* **EXERCISE REQUIREMENTS**
Duplicate the lines of the listing between the line containing "The height and width of the screenshot is (512, 874)." and the line containing "tap(402, 8)", inclusive.

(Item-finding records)
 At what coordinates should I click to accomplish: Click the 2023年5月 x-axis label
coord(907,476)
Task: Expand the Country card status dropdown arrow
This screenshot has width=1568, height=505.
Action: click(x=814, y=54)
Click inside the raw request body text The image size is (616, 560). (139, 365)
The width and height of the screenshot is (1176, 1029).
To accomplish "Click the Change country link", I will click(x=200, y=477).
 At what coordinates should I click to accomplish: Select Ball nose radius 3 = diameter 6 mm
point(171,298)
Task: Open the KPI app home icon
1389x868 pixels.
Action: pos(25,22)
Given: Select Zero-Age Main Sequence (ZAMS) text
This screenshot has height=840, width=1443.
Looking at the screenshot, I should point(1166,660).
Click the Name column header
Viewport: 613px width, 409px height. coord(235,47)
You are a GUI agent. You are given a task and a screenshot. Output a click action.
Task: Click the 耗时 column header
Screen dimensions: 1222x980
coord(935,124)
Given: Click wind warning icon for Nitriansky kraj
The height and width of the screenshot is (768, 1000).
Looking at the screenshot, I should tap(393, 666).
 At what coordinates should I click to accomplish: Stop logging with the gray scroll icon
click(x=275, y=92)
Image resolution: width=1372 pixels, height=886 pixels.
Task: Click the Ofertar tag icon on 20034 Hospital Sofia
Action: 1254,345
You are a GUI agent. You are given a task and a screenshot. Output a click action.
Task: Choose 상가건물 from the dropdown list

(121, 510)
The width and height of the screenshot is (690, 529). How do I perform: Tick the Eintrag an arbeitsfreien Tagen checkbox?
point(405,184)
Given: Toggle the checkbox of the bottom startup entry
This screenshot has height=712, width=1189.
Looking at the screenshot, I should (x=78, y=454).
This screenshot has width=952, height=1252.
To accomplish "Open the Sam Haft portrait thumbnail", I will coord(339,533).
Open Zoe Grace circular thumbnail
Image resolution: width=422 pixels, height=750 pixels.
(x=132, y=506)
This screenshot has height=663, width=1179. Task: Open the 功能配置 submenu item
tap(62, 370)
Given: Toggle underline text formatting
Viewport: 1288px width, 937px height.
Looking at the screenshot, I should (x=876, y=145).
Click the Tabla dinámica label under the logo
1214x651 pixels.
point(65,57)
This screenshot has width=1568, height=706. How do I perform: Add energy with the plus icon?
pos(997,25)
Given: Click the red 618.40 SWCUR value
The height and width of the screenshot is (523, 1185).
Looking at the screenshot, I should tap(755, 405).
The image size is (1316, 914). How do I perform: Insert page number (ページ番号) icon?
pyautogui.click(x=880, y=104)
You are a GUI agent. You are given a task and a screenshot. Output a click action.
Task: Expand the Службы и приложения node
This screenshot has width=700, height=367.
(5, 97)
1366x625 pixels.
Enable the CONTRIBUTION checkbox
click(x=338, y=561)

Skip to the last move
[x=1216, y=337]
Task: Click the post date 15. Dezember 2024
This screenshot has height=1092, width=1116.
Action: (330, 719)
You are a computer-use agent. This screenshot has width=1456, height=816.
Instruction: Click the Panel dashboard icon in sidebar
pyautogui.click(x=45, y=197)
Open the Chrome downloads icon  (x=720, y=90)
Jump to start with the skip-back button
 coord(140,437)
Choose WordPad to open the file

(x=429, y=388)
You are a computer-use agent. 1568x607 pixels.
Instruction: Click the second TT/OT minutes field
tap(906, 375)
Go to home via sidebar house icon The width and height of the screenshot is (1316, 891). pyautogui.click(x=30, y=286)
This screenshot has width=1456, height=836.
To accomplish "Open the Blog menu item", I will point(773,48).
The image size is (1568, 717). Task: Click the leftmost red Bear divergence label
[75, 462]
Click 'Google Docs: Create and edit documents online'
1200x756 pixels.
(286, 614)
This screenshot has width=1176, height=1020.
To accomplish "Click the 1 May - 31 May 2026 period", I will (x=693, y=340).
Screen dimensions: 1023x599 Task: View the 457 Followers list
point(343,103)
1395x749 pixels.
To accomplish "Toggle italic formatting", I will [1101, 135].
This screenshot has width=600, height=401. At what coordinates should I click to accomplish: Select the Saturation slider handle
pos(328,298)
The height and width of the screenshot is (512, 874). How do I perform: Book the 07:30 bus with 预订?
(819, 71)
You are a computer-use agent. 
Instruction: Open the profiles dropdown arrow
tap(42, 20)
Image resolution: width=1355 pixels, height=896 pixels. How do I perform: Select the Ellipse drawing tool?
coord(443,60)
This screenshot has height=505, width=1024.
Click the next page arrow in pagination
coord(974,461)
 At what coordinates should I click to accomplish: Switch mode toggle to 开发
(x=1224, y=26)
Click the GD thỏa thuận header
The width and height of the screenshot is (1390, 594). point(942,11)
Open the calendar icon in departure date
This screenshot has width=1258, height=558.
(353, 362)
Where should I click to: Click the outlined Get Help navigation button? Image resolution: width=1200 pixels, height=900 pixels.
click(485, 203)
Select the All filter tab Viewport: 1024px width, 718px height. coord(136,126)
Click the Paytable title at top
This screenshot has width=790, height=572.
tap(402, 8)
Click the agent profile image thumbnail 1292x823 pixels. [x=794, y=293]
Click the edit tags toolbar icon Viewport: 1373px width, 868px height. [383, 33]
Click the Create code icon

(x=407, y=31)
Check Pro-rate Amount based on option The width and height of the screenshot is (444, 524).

* **RESULT**
The height and width of the screenshot is (512, 874). How do I perform: Book the 07:30 bus with 预订?
(819, 71)
You are a computer-use agent. 
Instruction: Open the profiles dropdown arrow
tap(42, 20)
Image resolution: width=1355 pixels, height=896 pixels. How do I perform: Select the Ellipse drawing tool?
coord(443,60)
This screenshot has height=505, width=1024.
Click the next page arrow in pagination
coord(974,461)
 At what coordinates should I click to accomplish: Switch mode toggle to 开发
(x=1224, y=26)
Click the GD thỏa thuận header
The width and height of the screenshot is (1390, 594). point(942,11)
Open the calendar icon in departure date
This screenshot has width=1258, height=558.
(353, 362)
Where should I click to: Click the outlined Get Help navigation button? Image resolution: width=1200 pixels, height=900 pixels.
click(485, 203)
Select the All filter tab Viewport: 1024px width, 718px height. coord(136,126)
Click the Paytable title at top
This screenshot has width=790, height=572.
tap(402, 8)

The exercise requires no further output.